For anyone who would like to cast doubt, I'll post some information on proofs that SRA/MK are real. Convictions are few and far between, as they often get thwarted by upper level cult. But it does happen now and then.
These will be gathered from various websites.
_________
EVIDENCE FOR RITUAL ABUSE
Many people have heard that ‘satanic ritual abuse’ is a ‘myth’ or a ‘hoax’. This suggestion was promoted by many in the media during the 1990s (Noblitt & Perskin, 1995), and combined two common errors: firstly, that ritual abuse is only reported within a satanic group, and secondly that ritual abuse simply does not happen. Two influential reports are often called upon to support this view: a Department of Health report, The Extent and Nature of Organised and Ritual Abuse, and the FBI-funded Investigator’s Guide to Allegations of ‘Ritual’ Child Abuse, commonly known as the Lanning Report. The former was written twenty years ago by an anthropologist, Professor Jean La Fontaine, and the latter stated that no substantive evidence existed for ritual abuse (Lanning, 1991). However, neither author interviewed survivors—the actual witnesses—and neither acknowledged that a number of the case reports in their studies did in fact result in convictions for ritual abuse (La Fontaine, 1995; Gould, 1995).

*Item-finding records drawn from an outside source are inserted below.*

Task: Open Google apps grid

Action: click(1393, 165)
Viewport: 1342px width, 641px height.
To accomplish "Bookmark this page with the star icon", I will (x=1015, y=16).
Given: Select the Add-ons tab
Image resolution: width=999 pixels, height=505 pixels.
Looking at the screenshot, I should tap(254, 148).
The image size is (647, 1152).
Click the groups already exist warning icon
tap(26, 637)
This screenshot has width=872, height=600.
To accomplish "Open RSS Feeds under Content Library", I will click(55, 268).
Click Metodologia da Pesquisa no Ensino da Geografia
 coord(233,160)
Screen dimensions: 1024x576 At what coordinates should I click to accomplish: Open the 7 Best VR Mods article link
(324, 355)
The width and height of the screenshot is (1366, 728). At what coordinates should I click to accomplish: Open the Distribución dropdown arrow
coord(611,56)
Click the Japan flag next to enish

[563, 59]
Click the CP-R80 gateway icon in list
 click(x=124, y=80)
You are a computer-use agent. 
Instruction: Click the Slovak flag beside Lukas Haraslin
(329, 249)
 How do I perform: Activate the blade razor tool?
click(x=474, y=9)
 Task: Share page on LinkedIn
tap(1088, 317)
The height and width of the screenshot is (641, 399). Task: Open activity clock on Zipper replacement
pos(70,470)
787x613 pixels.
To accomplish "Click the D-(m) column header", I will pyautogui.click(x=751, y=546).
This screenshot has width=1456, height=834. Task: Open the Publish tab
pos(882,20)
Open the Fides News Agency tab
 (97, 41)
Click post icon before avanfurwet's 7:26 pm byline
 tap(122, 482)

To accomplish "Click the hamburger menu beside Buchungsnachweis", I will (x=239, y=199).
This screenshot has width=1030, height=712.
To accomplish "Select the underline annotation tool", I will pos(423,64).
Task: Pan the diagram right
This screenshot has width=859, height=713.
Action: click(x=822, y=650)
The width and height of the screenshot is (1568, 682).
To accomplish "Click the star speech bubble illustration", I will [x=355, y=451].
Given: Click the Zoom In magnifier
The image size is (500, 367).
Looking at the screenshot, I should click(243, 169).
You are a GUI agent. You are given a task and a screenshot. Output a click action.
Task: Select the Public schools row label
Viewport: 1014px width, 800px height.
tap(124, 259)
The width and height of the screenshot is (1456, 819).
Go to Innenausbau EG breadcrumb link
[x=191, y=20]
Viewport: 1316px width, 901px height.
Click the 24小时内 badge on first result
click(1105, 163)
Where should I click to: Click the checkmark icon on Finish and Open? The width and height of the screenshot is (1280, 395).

Further media reports that ritual abuse is a ‘myth’ have been promoted by the British satirical magazine Private Eye. Their most recent comments on the subject (editions 1302, 1325 and 1334) have not been attributed in the publication to a particular author, although comments on various websites suggest they are the work of Rosie Waterhouse, journalist and lecturer. Waterhouse has written at least fourteen articles on the same topic for the magazine and claims to have been researching the ‘myth’ of Satanic Ritual Abuse for over twenty years (City University, 2014). In reality, therefore, the ‘evidence’ for RA/SRA being a ‘myth’ is restricted to a couple of reports over two decades old and a satirical political magazine. The theme of denial however continues today despite the growing number of convictions for ritual abuse in Britain, and many more worldwide, including convictions for satanic ritual abuse which involves both forensic physical evidence and the witness testimony of survivors (Oksana, 1994; SMART, 2014; Morris, 2014).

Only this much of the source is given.